“Green budgeting”: paths to creating real added value

23 September 2020 - Blog post - By : Sébastien POSTIC, Phd

Few green budgeting initiatives have led to concrete reforms or revisions of priority investments. How can we move from simple theoretical exercises to concrete action for the environment? This is the question asked by Sébastien Postic of I4CE, Oskar Lecuyer of AFD and Jennifer Doherty-Bigara of the Inter-American Development Bank (IDB).


Read the article on ID4D


One year ago, on September 25, 2019, France announced that 10% of its expenditure, €35 billion, would be spent to benefit the environment. This figure was determined during the first national “green budgeting” exercise, with other climate-based reviews taking place in Nepal (27% of expenditure to benefit the environment in 2018), in Guatemala (1.6% in 2018), in Kiribati (20% in 2018), and even in the Indian State of Odisha (31% in 2019), and so on. In total, more than 50 countries have already produced such analyses (see map below). It is, therefore, common practice, however, the tools available are still in their infancy, and there is little standardization among them, a fact illustrated by the significantly different figures produced.

* * * *

- _Problem set_
[1] Shorten the paragraph of the green budgeting blog post that begins "One year ago, on September 25, 2019" into a bulleted list, keeping its main facts.
[2] According to the green budgeting blog post, how many countries have already produced green budgeting analyses?
[3] Carry on writing the green budgeting blog post after its last sentence.
The listing that comes next is not needed for this work.

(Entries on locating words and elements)
* * * *

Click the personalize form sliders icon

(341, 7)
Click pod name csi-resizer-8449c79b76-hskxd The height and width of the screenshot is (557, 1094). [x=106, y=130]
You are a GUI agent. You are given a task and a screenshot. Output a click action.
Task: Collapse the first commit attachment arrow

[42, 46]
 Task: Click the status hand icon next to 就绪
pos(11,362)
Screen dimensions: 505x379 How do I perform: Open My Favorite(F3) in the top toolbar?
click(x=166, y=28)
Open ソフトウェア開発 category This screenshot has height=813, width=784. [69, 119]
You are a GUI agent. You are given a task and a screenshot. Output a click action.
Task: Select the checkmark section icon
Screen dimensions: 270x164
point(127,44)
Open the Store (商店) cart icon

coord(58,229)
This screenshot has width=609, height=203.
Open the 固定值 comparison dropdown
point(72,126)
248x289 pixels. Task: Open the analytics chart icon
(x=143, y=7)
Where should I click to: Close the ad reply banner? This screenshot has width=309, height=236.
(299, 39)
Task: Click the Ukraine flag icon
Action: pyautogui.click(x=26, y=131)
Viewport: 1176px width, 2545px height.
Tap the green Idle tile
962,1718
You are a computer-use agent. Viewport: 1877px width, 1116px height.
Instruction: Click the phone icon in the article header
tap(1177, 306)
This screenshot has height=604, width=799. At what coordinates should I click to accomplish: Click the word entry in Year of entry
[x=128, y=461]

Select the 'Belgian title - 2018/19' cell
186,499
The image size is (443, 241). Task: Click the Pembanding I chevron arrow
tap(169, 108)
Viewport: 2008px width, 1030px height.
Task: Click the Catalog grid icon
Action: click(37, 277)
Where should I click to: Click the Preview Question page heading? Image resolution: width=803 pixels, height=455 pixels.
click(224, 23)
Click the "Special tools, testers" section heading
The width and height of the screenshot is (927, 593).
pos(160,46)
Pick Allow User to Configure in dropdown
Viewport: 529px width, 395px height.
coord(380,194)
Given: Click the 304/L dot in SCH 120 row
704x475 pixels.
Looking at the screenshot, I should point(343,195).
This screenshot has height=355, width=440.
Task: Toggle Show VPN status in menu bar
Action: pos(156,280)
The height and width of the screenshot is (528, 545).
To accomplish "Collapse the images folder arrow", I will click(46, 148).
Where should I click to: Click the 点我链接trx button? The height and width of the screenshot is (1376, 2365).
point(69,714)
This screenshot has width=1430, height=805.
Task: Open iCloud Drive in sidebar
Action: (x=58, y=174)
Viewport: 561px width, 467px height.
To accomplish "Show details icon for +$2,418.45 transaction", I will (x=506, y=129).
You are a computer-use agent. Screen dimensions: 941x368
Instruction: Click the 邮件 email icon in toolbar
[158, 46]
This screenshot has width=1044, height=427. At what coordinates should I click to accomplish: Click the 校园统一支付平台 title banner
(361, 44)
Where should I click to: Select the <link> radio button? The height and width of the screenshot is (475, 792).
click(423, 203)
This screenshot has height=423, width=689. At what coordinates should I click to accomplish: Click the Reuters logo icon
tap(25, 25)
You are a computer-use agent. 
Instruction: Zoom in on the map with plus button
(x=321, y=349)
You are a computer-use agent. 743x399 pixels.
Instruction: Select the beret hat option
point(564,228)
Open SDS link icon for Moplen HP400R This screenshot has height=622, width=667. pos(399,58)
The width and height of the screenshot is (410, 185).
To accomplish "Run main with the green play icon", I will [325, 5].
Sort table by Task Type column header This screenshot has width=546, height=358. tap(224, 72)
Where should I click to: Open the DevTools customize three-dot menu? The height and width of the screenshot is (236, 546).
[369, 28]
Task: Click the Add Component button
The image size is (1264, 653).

* * * *

- _Answer list_
[1]
- On September 25, 2019, France announced that 10% of its expenditure, €35 billion, would be spent to benefit the environment.
- France reached this figure in its first national "green budgeting" exercise.
- Other climate-based reviews reported: Nepal 27% (2018), Guatemala 1.6% (2018), Kiribati 20% (2018), and the Indian State of Odisha 31% (2019).
- More than 50 countries have already produced such analyses.
- The practice is common, but the tools are still in their infancy and little standardized, as the widely differing figures show.

[2] More than 50 countries.

[3]
What is green budgeting? What is its purpose? These questions will be briefly discussed here, before identifying a range of criteria that must be applied for these exercises to be truly useful. The real challenge is to ensure that green budgeting represents more than just a theoretical exercise, and that real progress is made in taking the environment into account when preparing public budgets.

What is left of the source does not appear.